Can AI really live up to its hype in pharma and life sciences?

By 2025, the pharmaceutical industry is expected to spend more than $3 billion on AI, up from $463 million in 2019. Artificial intelligence clearly brings added value, but according to its supporters, it is not yet reaching its full potential.


There are many reasons why reality has yet to live up to the hype, but limited data is a big one.
Given the vast amount of data collected every day—from steps taken to electronic medical records—data scarcity is one of the last anticipated obstacles.


The traditional big data/AI approach uses hundreds or even thousands of data points to characterise a person’s face.

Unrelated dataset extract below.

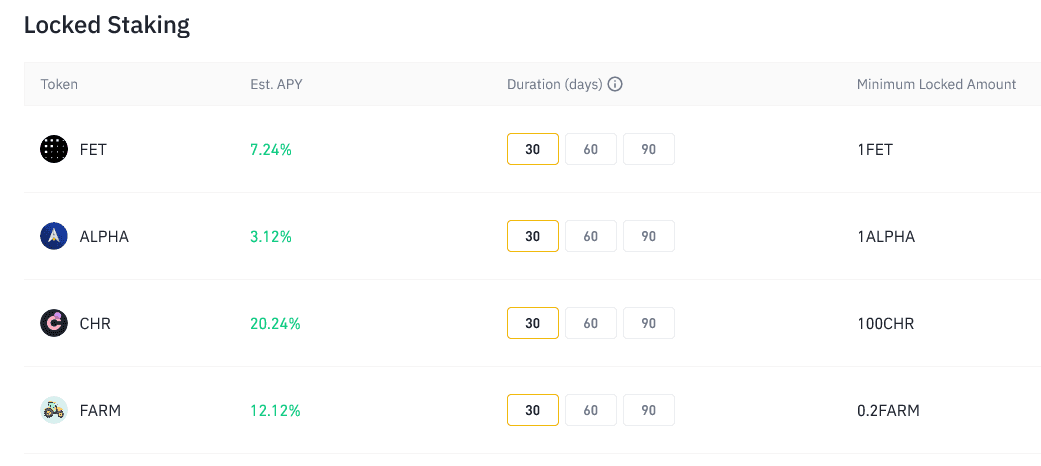The width and height of the screenshot is (1041, 466).
Task: Click the Est. APY column header
Action: (x=276, y=84)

For the training to be reliable, the AI needs thousands of data sets to recognise faces regardless of gender, age, ethnicity, or disease.
Examples of face recognition are readily available. Drug development is a different story.
“When you imagine all the different ways you could tailor a drug… that dense data set that covers all the possibilities is less rich,” Verseon co-founder and CEO Adityo Prakash told sources.


Small changes change what a drug does in our bodies, so you really need detailed information about all possible changes.
This can require millions of samples of data, which Prakash says even the biggest drug companies don’t have.

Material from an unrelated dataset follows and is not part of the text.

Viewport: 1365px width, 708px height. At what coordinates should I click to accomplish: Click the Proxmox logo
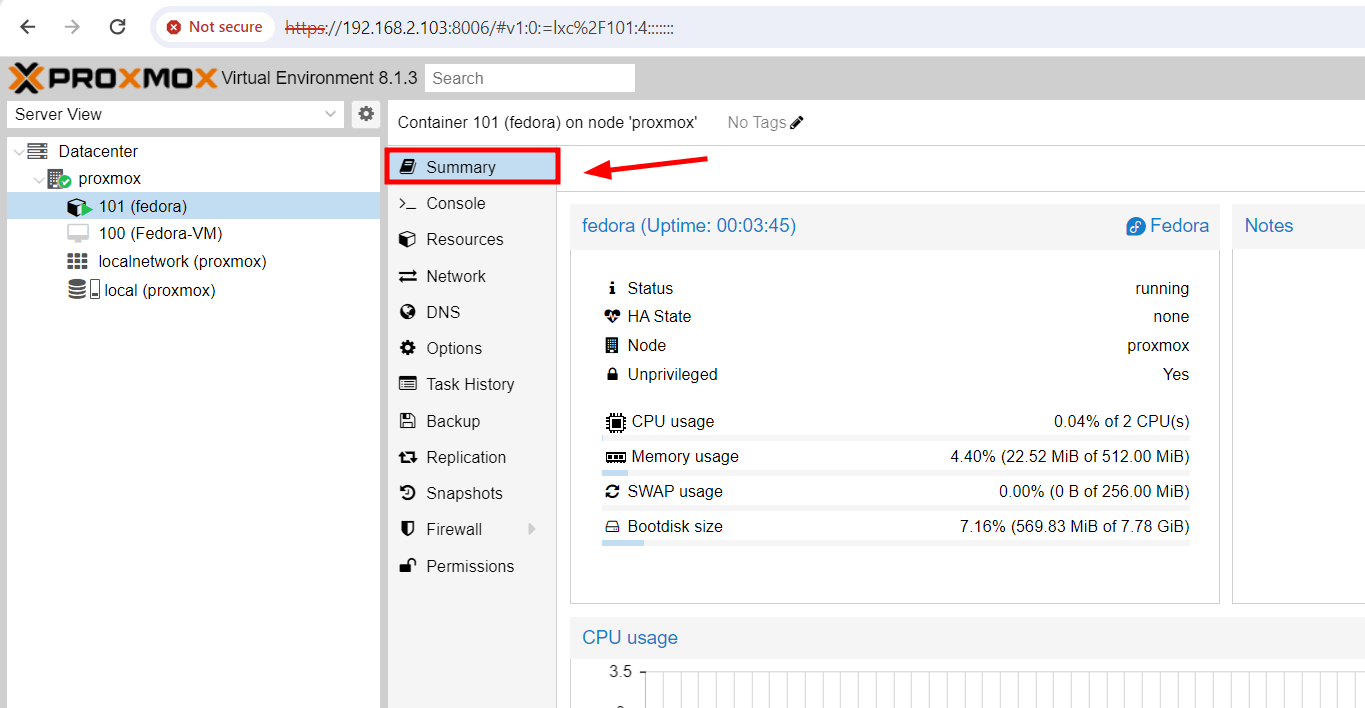coord(113,78)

Limited predictive capabilities

AI can be quite useful if the “rules of the game” are known, he continued, citing protein folding as an example. Protein folding is the same in many species and can therefore be used to infer the likely structure of a functional protein because biology follows certain rules. But 
Drug design uses entirely new combinations and is less amenable to AI “because you don’t have enough data to cover all the possibilities,” Prakash said.

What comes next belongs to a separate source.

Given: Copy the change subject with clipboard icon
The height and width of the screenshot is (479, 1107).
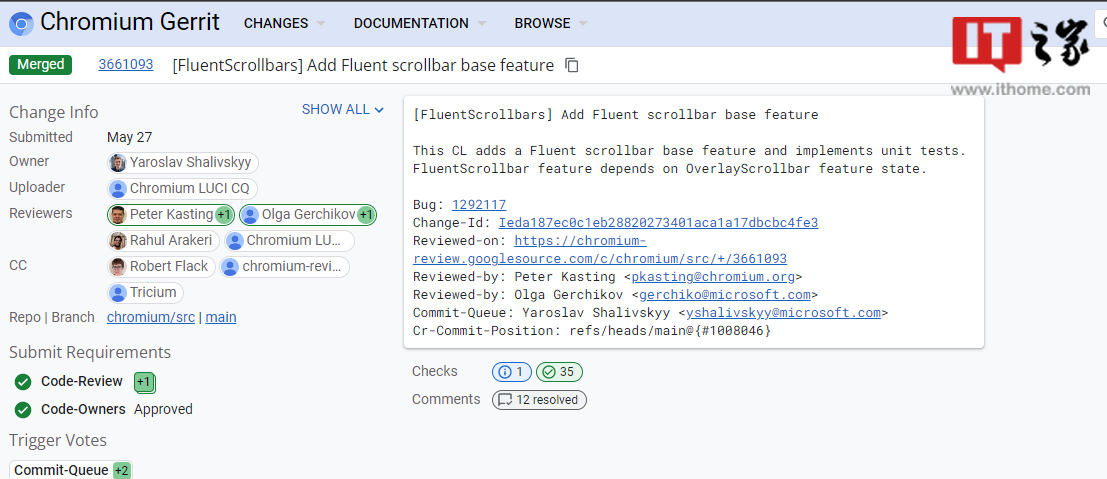Looking at the screenshot, I should point(572,66).
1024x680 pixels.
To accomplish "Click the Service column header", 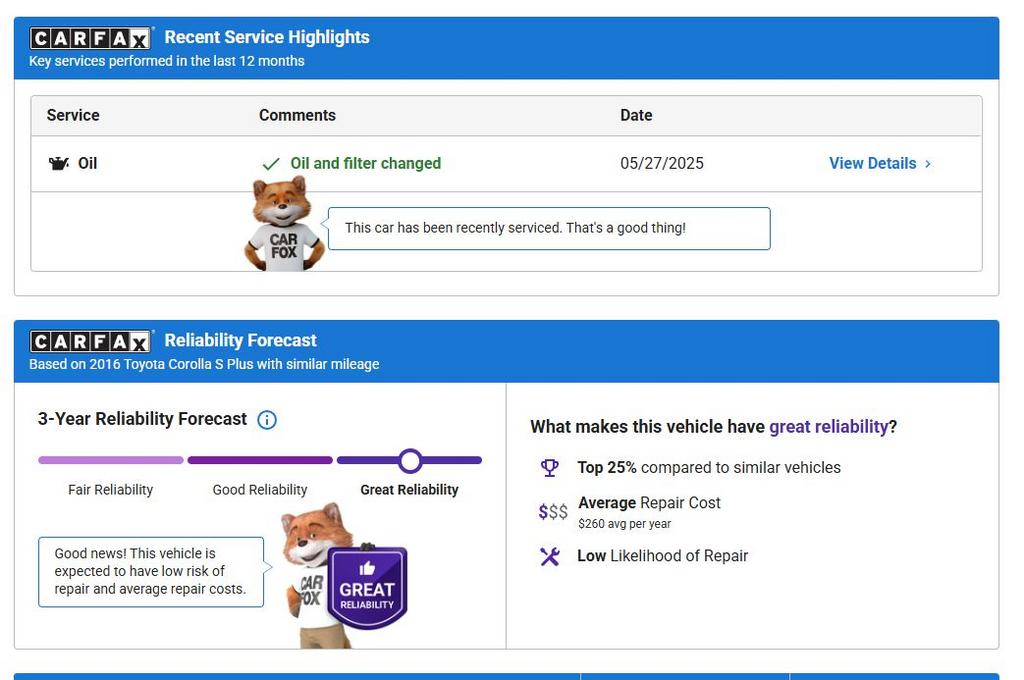I will pyautogui.click(x=73, y=115).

Even when data sets are used to predict similar things, such as small molecule interactions, the predictions are limited. “That’s because no negative information has been released,” he said. Negative data is important for AI predictions.
Also: “Many times much of what is published is not reproducible.” Small data, questionable data, and a lack of negative information limit the predictive power of AI.

Too much noise

Another challenge is the noise in the large amount of available data. PubChem, one of the largest public databases, contains more than 300 million bioactivity data points from high-throughput screens, according to Jason Rolfe, co-founder and CEO of Variational AI.
“But these data are both unbalanced and noisy,” he told source. “Overall, more than 99% of the tested compounds are inactive.”
Of the less than 1 percent of compounds that appear to be active at high levels across the screen, most are false positives, Rolfe said. This is due to aggregation, assay interference, reactivity, or contamination.


X-ray crystallography can be used to train artificial intelligence for drug development and to identify the precise spatial arrangement of a ligand and its protein target. However, despite great progress in crystal structure prediction, drug-induced protein conformations have not been well predicted.


Similarly, molecular docking, which simulates the binding of drugs to target proteins, is notoriously imprecise, Rolfe said.
“The correct spatial arrangement of a drug and its protein target is accurately predicted only about 30% of the time, and predictions of pharmacological activity are even less reliable.”
With the astronomical number of drug-like molecules, even AI algorithms that can accurately predict the binding between ligands and proteins face a daunting challenge.


“This requires acting against the primary target without affecting the tens of thousands of other proteins found in the human body so they don’t cause side effects or toxicity,” Rolfe said. Currently, artificial intelligence algorithms are not capable of this task.
He suggested the use of physics-based drug-protein interaction models to improve accuracy but noted that they are computationally intensive and require approximately 100 hours of CPU time per drug, which may limit their usefulness for studying large numbers of molecules.
However, computer physics simulations are a step towards overcoming the current limitations of artificial intelligence, as noted by Prakash.
“They can give you artificially generated virtual information about how two things interact.” “Physics-based simulations, however, do not provide insight into the internal decomposition of a body.”

 

Unconnected data 

Another challenge is related to smooth data systems and disconnected data sets.
“Many facilities still use paper batch records, so useful information… is not readily available electronically,” Moira Lynch, senior director of innovation in Thermo Fisher Scientific’s bioprocessing group.
meets the challenge: “Data available electronically comes from a variety of sources, is available in a variety of formats, and is stored in a variety of locations.”
According to Jaya Subramaniam, head of life sciences product and strategy at Definitive Healthcare, these datasets are also limited in scope and reach.
According to him, the two main reasons are decentralised data and de-identified data. “No single entity has a complete set of data of any type, whether it’s claims, EMR/EHR, or lab diagnoses.”


In addition, patient privacy laws require that personal information be deleted, making it difficult to track an individual’s journey from diagnosis to outcome. Pharmaceutical companies are then hampered by the slower pace of insights. 
Despite the unprecedented amount of information, there is still enough relevant and usable information. Only when these obstacles are overcome will the power of artificial intelligence be truly unleashed.